- [EXERCISE DIRECTIONS]: Reproduce exactly the lines from the line containing "Given: Delete the" through the end of the records below, including both ends, and nothing else.

- [TASK MATERIAL]:
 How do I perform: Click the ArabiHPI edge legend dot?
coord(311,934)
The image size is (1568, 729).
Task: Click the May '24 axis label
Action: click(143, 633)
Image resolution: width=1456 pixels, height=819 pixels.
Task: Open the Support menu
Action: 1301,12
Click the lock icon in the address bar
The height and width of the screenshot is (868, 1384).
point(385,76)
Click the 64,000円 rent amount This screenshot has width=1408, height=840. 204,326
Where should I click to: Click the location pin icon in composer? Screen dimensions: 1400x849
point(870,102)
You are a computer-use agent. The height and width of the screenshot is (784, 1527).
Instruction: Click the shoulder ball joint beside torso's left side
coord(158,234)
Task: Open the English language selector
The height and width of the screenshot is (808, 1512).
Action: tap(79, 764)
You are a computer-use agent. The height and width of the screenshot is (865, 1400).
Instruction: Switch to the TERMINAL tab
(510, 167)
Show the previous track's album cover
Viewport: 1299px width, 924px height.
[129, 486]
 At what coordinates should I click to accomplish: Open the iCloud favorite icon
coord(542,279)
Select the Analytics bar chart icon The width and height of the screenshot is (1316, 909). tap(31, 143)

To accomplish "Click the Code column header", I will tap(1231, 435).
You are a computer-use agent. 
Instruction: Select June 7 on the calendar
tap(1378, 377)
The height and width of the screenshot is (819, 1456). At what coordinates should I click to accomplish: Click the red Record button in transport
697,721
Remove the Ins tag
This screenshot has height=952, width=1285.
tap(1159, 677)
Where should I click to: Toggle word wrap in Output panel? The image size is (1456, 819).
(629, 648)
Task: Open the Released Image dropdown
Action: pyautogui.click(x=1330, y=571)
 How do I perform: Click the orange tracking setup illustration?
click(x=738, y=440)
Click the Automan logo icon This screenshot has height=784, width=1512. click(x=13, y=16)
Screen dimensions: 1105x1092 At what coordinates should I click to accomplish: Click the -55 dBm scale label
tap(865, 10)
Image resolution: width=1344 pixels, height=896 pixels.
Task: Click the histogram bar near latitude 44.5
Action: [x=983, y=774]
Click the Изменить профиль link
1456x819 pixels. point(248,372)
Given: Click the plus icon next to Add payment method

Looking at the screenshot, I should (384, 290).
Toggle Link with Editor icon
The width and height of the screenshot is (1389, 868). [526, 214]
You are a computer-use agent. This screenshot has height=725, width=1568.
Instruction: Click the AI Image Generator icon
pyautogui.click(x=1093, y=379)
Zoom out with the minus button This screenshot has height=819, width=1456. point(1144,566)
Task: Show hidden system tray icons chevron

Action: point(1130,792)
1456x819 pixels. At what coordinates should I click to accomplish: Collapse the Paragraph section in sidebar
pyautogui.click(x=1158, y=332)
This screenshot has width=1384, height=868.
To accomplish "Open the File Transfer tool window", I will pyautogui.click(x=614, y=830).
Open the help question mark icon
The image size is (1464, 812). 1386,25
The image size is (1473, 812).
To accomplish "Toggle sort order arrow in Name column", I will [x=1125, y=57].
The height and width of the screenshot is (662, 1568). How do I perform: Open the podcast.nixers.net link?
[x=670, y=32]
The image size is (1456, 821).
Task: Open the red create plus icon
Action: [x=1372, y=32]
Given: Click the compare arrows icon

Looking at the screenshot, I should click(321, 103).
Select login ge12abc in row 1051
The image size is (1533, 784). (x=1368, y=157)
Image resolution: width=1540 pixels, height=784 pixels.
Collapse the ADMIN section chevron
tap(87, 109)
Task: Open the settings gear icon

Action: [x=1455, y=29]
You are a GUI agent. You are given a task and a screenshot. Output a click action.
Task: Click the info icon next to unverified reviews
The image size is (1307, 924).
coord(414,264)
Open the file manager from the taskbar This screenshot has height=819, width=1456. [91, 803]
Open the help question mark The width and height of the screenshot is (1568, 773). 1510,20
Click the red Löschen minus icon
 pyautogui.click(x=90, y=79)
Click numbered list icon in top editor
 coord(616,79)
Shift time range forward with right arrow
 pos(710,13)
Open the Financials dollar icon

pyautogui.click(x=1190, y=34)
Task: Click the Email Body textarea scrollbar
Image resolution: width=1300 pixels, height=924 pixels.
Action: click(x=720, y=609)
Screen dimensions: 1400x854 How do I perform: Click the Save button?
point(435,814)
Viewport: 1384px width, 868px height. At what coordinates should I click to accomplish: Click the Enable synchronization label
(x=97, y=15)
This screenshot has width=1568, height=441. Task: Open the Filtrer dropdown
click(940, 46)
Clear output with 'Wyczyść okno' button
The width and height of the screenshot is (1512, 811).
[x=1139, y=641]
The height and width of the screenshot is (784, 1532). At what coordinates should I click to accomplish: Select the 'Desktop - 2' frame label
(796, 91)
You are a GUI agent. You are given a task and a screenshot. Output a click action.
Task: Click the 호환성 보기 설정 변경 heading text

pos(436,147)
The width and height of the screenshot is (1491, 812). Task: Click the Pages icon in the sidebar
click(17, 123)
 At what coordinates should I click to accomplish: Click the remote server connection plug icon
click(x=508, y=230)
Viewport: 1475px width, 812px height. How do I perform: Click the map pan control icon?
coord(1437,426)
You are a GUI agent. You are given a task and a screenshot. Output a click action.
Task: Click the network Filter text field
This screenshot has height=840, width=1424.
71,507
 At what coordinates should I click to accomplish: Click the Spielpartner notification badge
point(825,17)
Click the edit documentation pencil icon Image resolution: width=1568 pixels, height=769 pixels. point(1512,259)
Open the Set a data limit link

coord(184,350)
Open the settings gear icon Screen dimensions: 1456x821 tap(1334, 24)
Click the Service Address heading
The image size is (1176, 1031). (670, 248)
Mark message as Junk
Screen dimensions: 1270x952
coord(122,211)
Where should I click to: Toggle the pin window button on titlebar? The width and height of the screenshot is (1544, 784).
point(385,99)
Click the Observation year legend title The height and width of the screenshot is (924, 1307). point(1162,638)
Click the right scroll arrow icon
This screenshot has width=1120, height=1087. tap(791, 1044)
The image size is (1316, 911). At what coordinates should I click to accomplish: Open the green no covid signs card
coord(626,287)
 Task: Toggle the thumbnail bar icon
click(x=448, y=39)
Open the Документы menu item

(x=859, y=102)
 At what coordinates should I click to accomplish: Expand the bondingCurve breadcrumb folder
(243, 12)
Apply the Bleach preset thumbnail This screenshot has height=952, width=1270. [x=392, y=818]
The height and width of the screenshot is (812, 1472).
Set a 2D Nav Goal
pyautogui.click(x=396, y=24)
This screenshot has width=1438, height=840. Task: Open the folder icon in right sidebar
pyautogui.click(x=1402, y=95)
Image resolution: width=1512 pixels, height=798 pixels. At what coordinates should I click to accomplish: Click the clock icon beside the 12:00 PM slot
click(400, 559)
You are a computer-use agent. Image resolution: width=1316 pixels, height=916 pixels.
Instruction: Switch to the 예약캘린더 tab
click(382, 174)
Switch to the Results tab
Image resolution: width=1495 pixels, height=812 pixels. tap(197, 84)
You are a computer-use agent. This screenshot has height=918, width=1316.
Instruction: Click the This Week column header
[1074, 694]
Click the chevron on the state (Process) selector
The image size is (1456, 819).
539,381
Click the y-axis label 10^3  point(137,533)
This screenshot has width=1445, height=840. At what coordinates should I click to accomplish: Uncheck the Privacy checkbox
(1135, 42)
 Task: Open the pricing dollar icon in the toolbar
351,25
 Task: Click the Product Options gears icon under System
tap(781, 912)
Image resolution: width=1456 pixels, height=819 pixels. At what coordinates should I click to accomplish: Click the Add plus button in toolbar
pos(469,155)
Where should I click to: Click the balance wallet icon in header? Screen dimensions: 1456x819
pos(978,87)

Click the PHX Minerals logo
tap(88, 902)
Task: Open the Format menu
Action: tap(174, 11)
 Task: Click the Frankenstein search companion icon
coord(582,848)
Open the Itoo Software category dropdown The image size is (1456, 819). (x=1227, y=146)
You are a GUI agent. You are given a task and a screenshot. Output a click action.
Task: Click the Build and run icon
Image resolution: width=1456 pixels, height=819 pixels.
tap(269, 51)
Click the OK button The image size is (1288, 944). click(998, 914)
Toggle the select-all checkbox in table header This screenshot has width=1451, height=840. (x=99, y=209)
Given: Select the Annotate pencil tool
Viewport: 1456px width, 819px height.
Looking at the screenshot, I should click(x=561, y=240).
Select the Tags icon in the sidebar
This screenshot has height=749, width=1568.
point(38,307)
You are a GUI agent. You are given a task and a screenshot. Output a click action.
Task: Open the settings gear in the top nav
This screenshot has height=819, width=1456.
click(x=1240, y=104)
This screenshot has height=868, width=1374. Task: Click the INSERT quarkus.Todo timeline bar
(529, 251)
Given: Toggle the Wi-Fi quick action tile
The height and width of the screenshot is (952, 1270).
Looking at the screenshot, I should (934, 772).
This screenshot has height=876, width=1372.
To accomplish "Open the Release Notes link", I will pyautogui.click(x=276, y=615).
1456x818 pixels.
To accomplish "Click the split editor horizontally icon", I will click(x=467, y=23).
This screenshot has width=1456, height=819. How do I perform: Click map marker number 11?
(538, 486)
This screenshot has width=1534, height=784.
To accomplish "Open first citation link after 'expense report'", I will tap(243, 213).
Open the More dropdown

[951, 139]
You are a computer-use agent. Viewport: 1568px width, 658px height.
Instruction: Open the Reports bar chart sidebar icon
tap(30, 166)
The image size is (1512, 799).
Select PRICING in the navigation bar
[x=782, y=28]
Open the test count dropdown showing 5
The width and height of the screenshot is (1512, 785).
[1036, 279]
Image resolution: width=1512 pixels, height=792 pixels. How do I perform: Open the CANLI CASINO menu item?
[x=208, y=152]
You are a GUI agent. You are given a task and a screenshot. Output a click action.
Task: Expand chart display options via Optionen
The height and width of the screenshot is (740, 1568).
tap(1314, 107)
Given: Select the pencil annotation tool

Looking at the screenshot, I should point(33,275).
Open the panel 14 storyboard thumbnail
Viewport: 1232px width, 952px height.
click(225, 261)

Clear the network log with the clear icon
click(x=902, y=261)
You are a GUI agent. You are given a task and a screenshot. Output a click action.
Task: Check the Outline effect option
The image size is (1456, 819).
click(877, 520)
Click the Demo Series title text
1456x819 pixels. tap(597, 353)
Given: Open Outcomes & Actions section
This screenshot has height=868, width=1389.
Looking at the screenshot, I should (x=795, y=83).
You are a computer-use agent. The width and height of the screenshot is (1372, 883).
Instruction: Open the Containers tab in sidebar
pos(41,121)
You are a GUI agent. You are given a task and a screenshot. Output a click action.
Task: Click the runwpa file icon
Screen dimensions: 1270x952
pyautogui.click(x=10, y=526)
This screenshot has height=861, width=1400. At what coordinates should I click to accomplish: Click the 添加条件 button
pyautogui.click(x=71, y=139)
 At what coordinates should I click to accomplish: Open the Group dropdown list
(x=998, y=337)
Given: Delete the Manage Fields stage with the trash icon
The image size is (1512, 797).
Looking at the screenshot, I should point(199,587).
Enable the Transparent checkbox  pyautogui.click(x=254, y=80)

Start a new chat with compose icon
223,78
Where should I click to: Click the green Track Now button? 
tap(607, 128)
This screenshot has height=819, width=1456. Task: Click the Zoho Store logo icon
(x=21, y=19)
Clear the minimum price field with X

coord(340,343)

- [ANSWER FOR THE TASK]:
Given: Delete the Manage Fields stage with the trash icon
The image size is (1512, 797).
Looking at the screenshot, I should point(199,587).
Enable the Transparent checkbox  pyautogui.click(x=254, y=80)

Start a new chat with compose icon
223,78
Where should I click to: Click the green Track Now button? 
tap(607, 128)
This screenshot has height=819, width=1456. Task: Click the Zoho Store logo icon
(x=21, y=19)
Clear the minimum price field with X

coord(340,343)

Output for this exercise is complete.